* _Data_:
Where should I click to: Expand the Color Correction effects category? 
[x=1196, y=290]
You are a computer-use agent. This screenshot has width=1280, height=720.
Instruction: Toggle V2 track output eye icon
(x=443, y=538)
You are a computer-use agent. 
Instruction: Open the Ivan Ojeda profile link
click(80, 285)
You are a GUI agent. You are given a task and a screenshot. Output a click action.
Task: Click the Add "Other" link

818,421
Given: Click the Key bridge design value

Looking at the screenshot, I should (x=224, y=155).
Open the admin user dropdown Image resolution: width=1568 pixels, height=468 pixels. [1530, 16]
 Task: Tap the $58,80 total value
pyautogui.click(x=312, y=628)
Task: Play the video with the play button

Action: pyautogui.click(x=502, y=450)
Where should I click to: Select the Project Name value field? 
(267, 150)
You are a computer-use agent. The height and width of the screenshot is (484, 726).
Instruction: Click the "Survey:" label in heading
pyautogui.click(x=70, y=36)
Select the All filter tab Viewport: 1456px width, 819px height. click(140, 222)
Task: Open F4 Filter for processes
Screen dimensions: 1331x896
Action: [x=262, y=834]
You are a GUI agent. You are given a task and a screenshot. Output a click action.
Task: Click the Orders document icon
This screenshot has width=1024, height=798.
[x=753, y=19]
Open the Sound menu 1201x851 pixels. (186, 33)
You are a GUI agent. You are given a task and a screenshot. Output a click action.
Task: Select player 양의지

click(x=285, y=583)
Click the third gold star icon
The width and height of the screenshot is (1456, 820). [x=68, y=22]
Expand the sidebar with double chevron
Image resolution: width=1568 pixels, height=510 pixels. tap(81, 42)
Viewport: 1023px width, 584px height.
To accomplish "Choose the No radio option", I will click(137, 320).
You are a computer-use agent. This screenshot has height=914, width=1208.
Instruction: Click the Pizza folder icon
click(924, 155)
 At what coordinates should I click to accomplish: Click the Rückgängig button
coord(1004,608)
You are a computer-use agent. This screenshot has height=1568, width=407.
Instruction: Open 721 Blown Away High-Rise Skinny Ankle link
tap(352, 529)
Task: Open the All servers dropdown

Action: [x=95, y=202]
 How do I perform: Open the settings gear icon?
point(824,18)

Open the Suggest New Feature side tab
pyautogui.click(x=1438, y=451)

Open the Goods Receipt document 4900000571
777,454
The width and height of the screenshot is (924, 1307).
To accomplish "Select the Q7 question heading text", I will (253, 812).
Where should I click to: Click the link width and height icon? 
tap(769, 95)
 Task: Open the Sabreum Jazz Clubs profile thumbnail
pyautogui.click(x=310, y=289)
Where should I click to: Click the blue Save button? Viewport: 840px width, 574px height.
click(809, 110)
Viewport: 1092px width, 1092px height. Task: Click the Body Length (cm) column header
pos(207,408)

* _The problem_: Counting only lines that contain "will", say how many there are in the material above, and add nothing.

* _Output_: 2